**DATA IN THIS EXERCISE**
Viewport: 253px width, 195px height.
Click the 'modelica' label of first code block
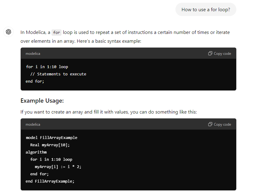point(33,54)
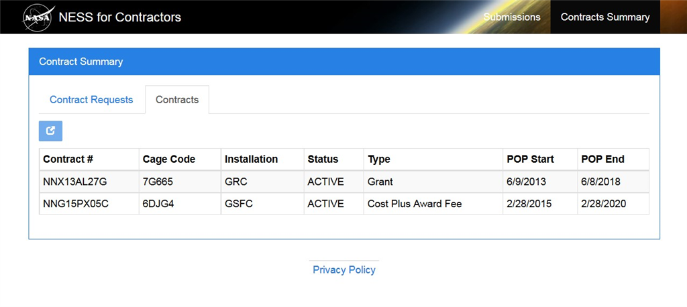
Task: Click the Grant type cell
Action: (380, 182)
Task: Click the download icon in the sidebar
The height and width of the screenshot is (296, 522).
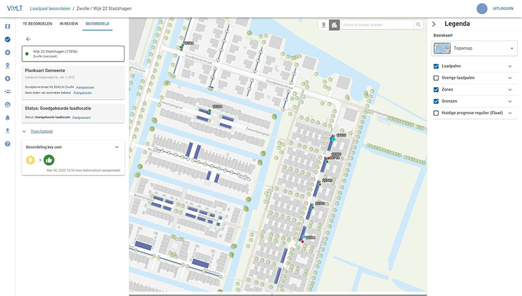Action: [x=8, y=131]
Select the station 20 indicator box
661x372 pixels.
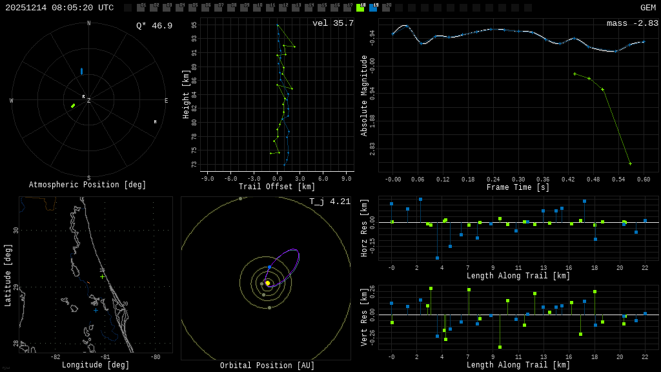tap(386, 8)
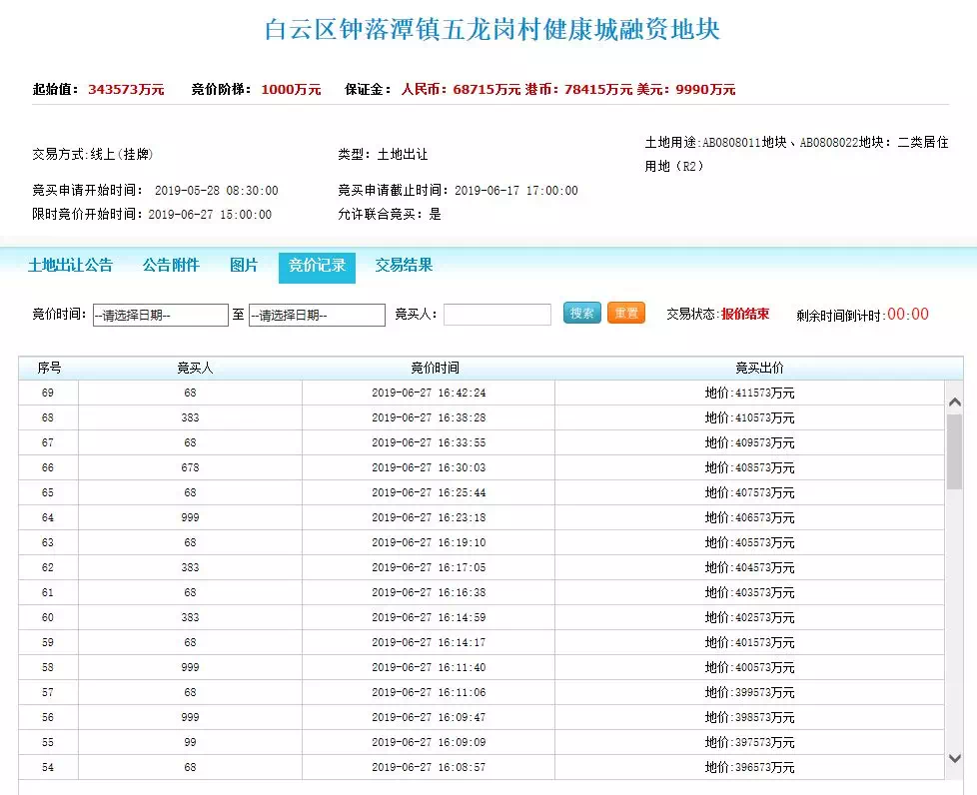View the 交易结果 tab
The width and height of the screenshot is (977, 795).
tap(404, 266)
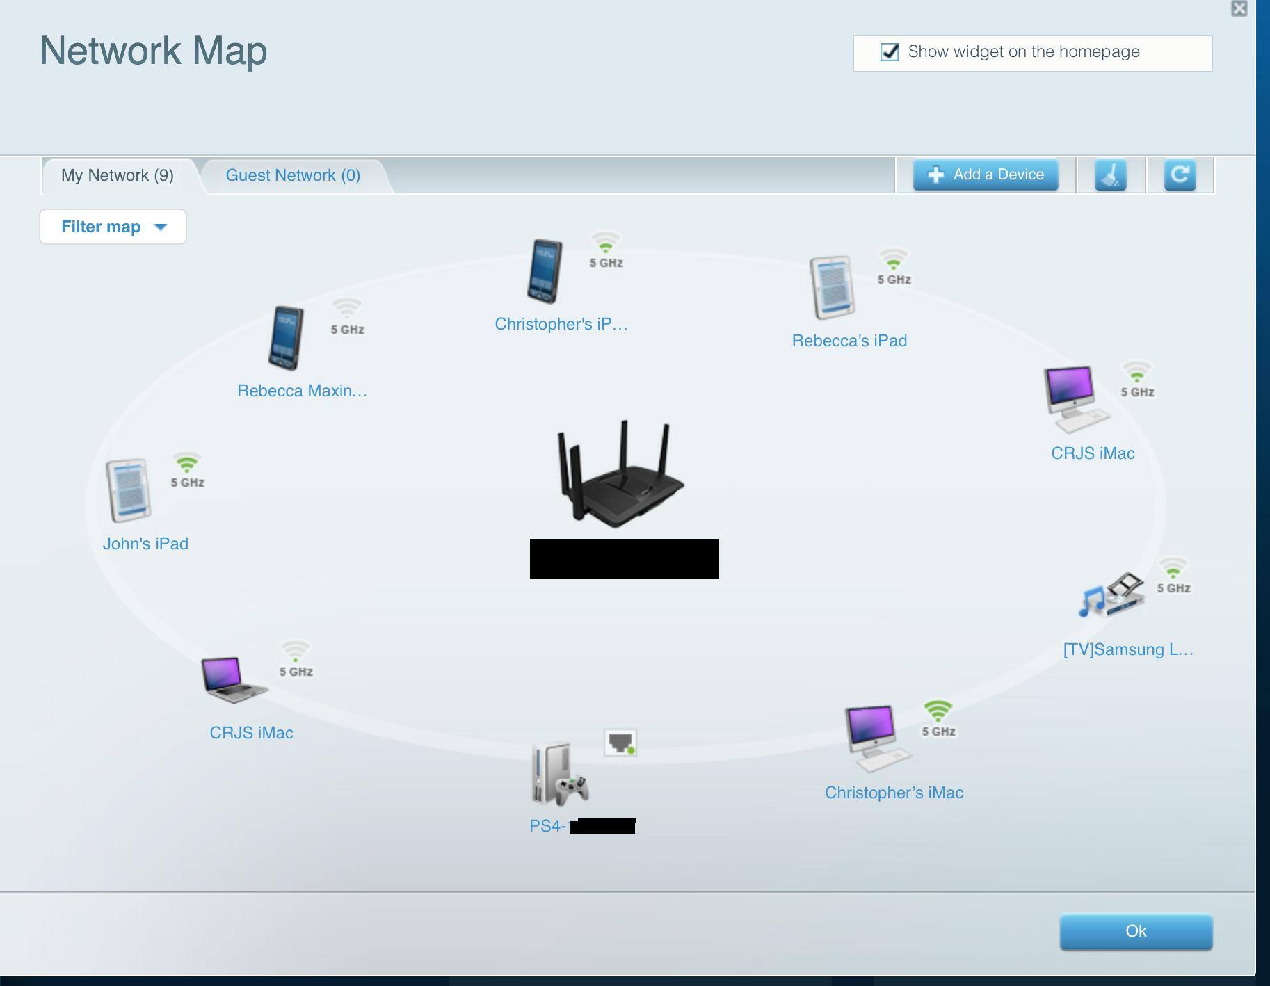Select the CRJS iMac laptop icon
This screenshot has width=1270, height=986.
click(x=233, y=679)
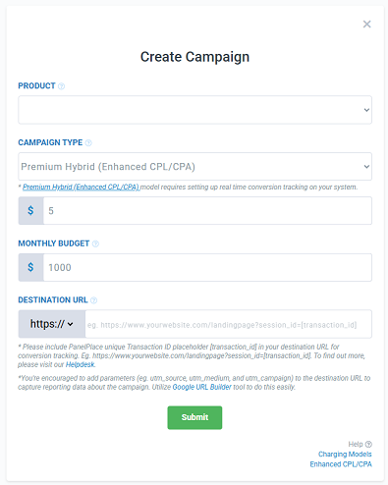The width and height of the screenshot is (388, 485).
Task: Click the help icon next to MONTHLY BUDGET
Action: click(x=95, y=243)
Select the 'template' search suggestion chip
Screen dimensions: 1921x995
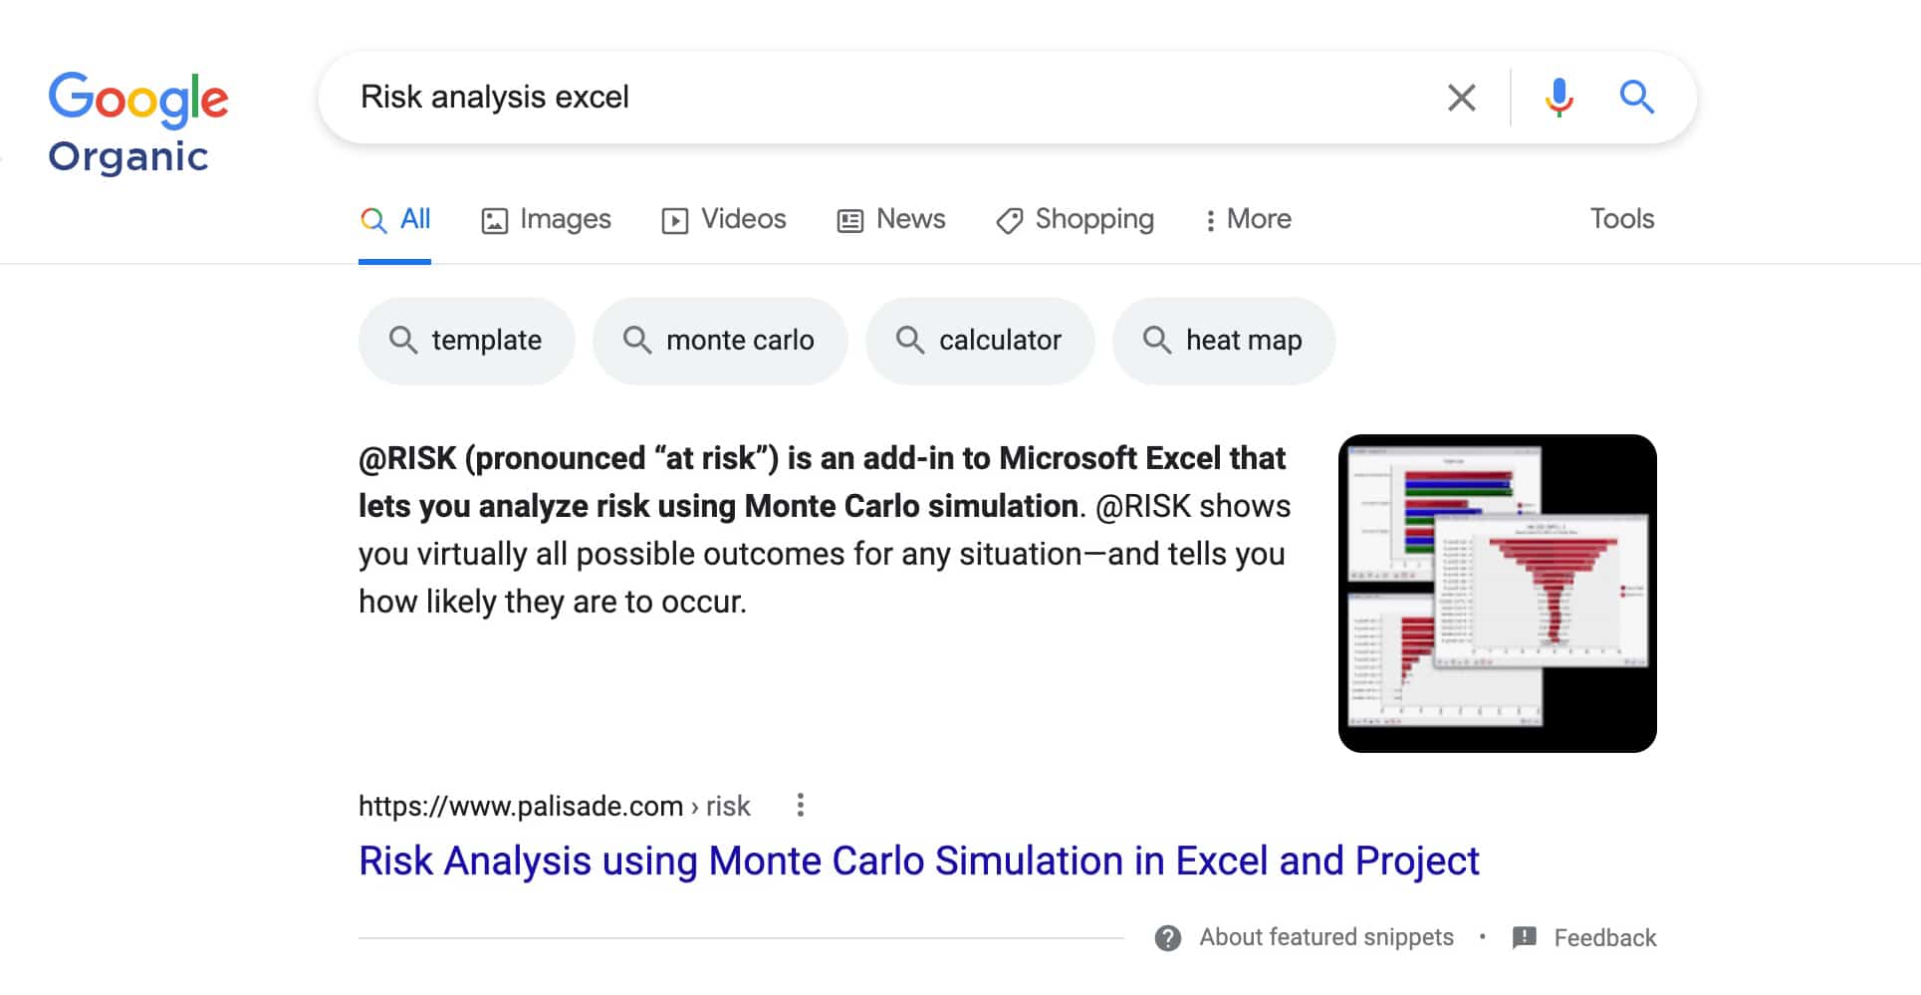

**WHAT YOU HAVE TO DO**
With the images omitted, repeat all the data word for word.

**WRITTEN ANSWER**
Viewport: 253px width, 195px height.
Click the 'modelica' label of first code block
point(33,54)
Task: Click the Grant type cell
Action: (380, 182)
Task: Click the download icon in the sidebar
The height and width of the screenshot is (296, 522).
Action: [x=8, y=131]
Select the station 20 indicator box
661x372 pixels.
tap(386, 8)
View the 交易结果 tab
The width and height of the screenshot is (977, 795).
tap(404, 266)
Select the CRJS iMac laptop icon
This screenshot has width=1270, height=986.
click(x=233, y=679)
The width and height of the screenshot is (388, 485).
Task: Click the help icon next to MONTHLY BUDGET
Action: click(x=95, y=243)
Select the 'template' search suggestion chip
Screen dimensions: 1921x995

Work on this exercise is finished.